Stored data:
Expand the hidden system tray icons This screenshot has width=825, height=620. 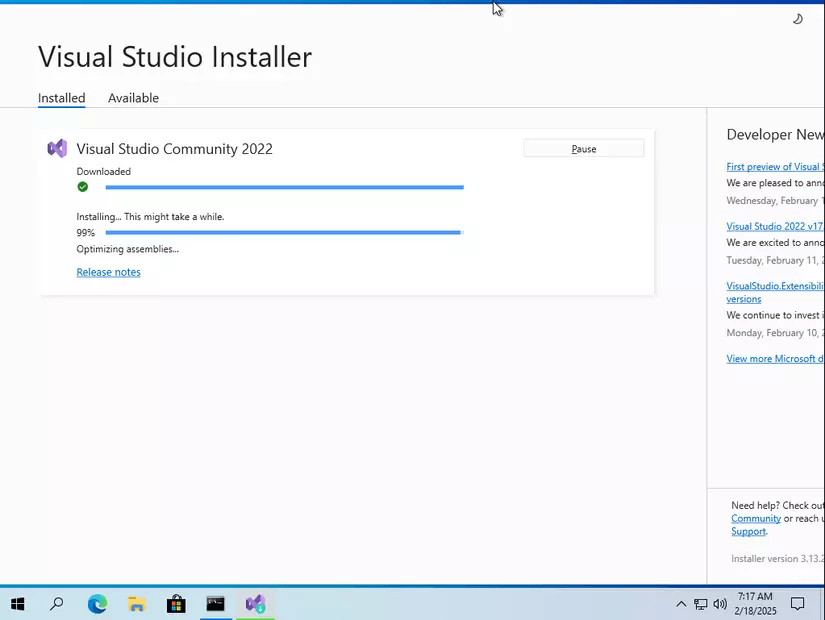click(681, 604)
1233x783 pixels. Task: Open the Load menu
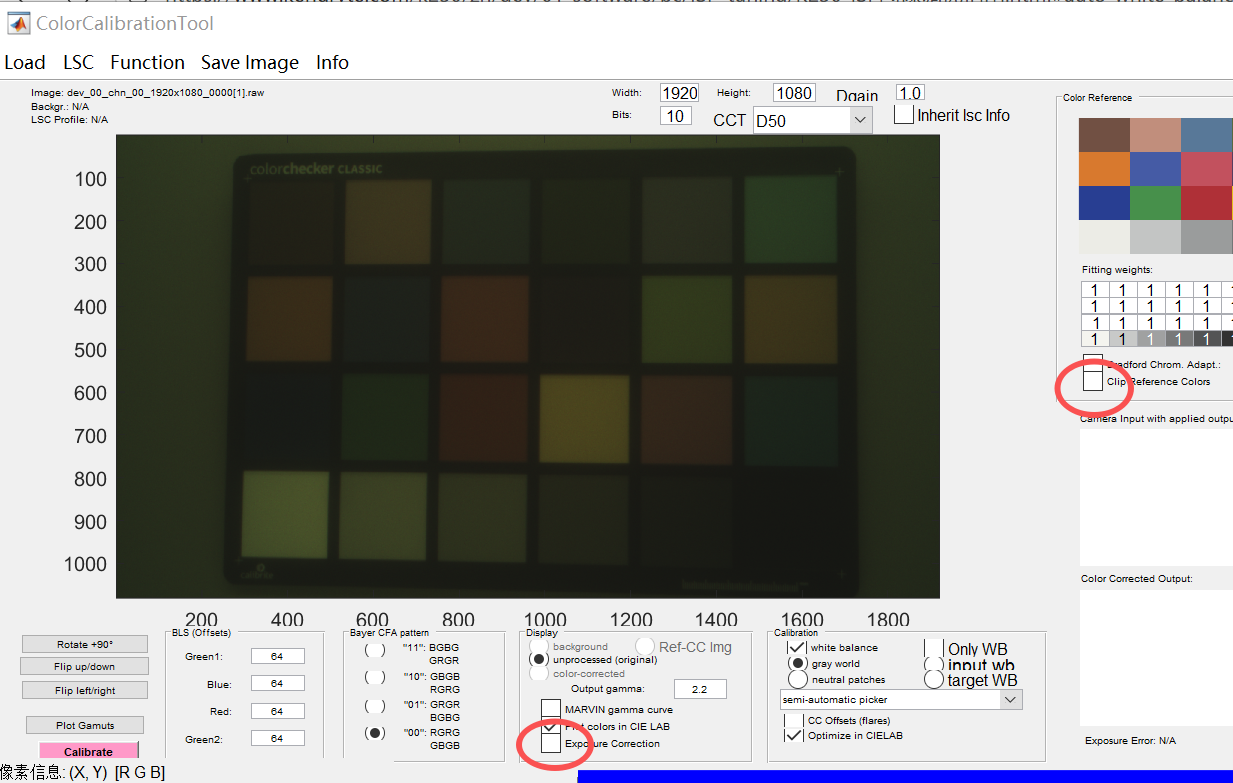25,63
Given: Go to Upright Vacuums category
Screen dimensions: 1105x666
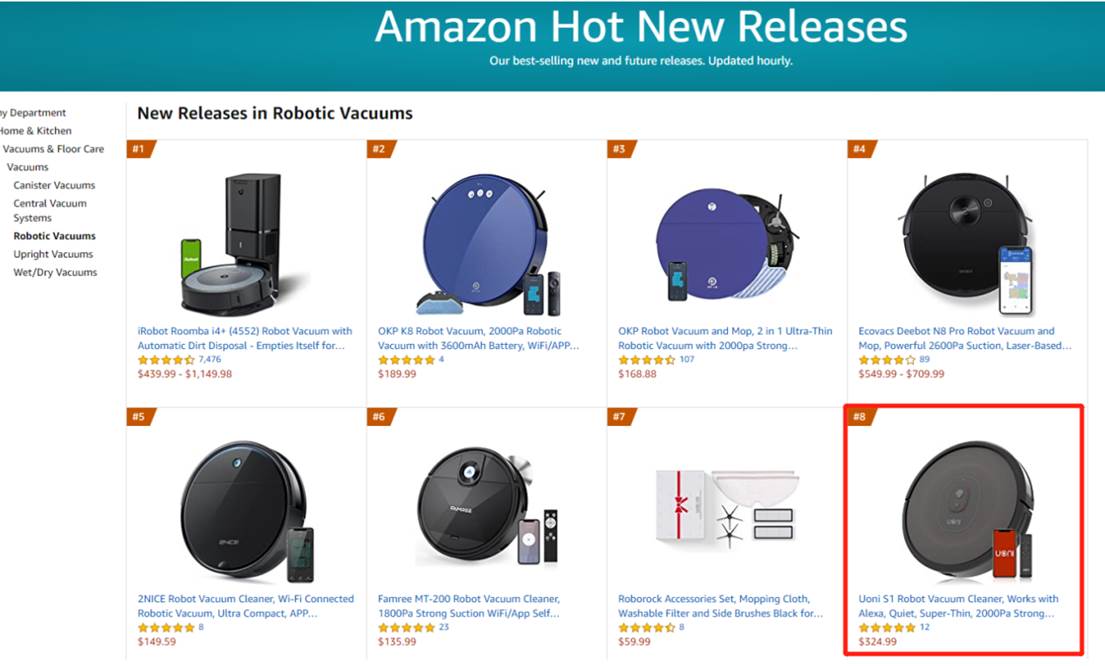Looking at the screenshot, I should 53,254.
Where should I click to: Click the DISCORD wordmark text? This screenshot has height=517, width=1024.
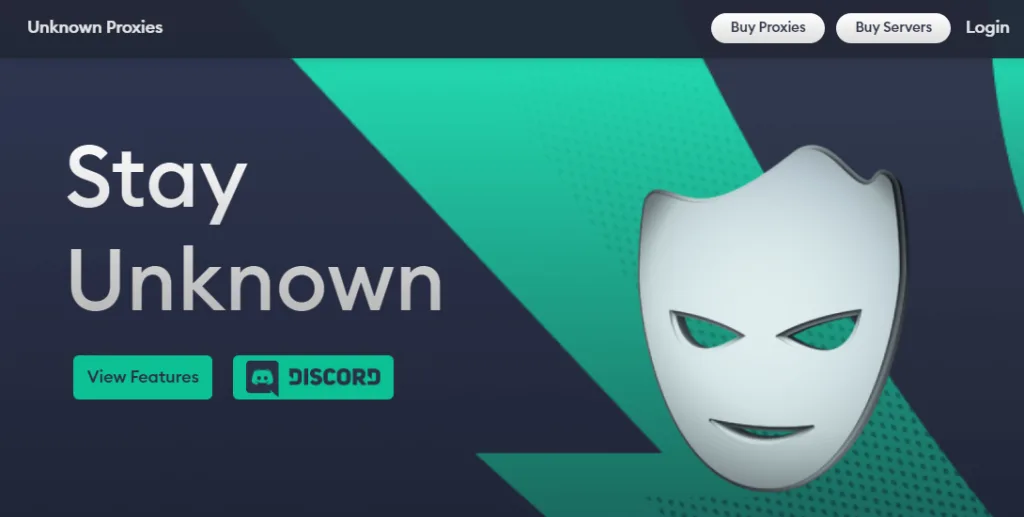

Task to complete:
Please reproduce the lines above from the one containing "1233x783 pixels. Task: Open the Load menu" through the final line, exactly and inclusively, leaving out each picture.

Solution for this problem:
1233x783 pixels. Task: Open the Load menu
25,63
Given: Go to Upright Vacuums category
Screen dimensions: 1105x666
Looking at the screenshot, I should 53,254.
Where should I click to: Click the DISCORD wordmark text? This screenshot has height=517, width=1024.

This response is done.